Die Schreckhaftigkeit, das Gefühl, verfolgt zu werden, jemanden im Nacken zu haben, aufgelauert zu bekommen.

Die Tage vor Ostern 1945, wie Oma Ilse sie erlebte, leben in mir bis heute fort. Lebten. Denn nun, wo ich von ihnen weiß, hören sie auf, in mir blind zu schreien. (Doch die Trauma-Arbeit ist nie abgeschlossen.)

Die Beziehungen sind gestört. Ja. Aber was heißt das? In unserem Fall heißt es, dass wir jede Verbindung kappen, kaputtmachen. Wir schieben etwas zwischen uns und den oder die anderen. Dieses etwas ist die Kritik am anderen. Wir analysieren den anderen auf seine Schwächen, Makel, Unstimmigkeiten hin und schieben ihn so von uns weg. Gleichzeitig bringen wir uns damit unter Spannung, als Mensch, in dieser Welt, und überhaupt, gut sein zu müssen. Da wir die anderen krampfhaft bewerten, befürchten wir, andere könnten uns auch be- und verurteilen. Wir verstehen Kontakt als Leistungsprüfung. Andere machen uns Angst. Wir empfinden Beziehungen als Stress.
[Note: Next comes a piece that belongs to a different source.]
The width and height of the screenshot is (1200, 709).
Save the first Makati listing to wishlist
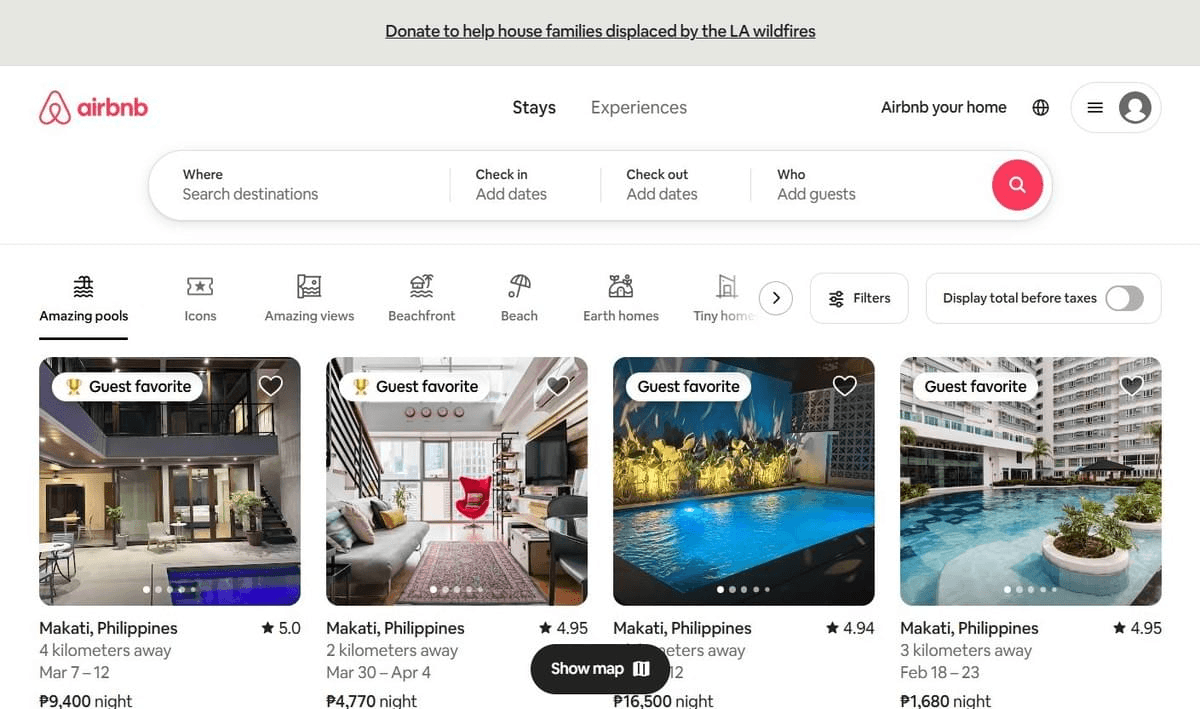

Getriebenes Sprechen, um Gefühle abzuwehren (negative), und kraft des Willens Stimmung zu produzieren (positive).

Opfer, die lieber selbst Täter sein wollen, als Opfer genannt zu werden. Opfer, die alle Verletzungen leugnen, die in Drachenblut baden, die in Stahl baden, die sich auf ihre Leistungsfähigkeit verlegen, eine spezielle Art der Dissoziation. Die ihre Schmerzen in andere legen, die andere Menschen ihre Gefühle austragen lassen, außer der Wut, die sie zusammenhält. Opfer, die aufgehört haben, Opfer zu sein: Sie verachten Schwäche, sie verachten den Stillstand.

Immer hielt ich Oma Ilse für eine potenzielle Täterin. Immer hielt ich Opa Oskar für ein Opfer.
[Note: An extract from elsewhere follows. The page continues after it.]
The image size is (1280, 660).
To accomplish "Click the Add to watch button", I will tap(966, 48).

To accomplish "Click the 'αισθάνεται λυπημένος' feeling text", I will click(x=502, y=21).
Gabriele Rosenthal schreibt: »In Familien von Überlebenden konzentrieren sich Mythen auf die Themen ›Stärke‹ und ›Widerstand‹, während in Familien von Tätern die Opferrolle der Familienangehörigen strapaziert wird.«

Mütterlicherseits komme ich aus dem Feuer. Einem Zustand chronischer Erregung. Brennende Wunde. (Das Trauma drückt sich schon im Mutterleib auf den nachkommenden Körper ab.)
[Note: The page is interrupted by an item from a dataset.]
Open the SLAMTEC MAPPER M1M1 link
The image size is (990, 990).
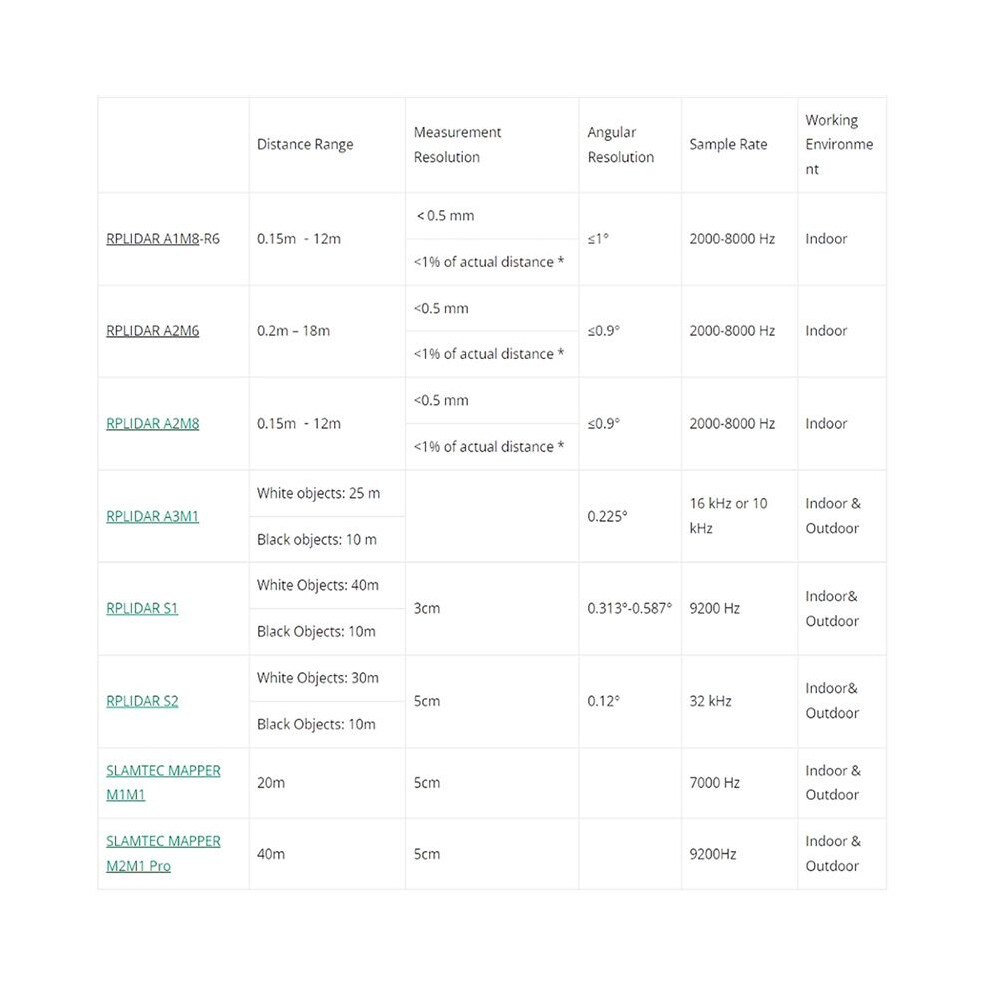(x=163, y=783)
Väterlicherseits komme ich aus dem Meer. Einem Gewässer, das Depression heißt. Der depressive Blick vermag den Angesehenen zum Opfer zu machen. Das Kind etwa wird traditionell opferisiert. Um die unzureichende Bindung zu ihm aufzubauen und eine – wenn auch krankhafte – Nähe herzustellen. So reicht man das Meer von Generation zu Generation weiter, das einen von innen überschwemmt und jedes Gefühl mitreißt.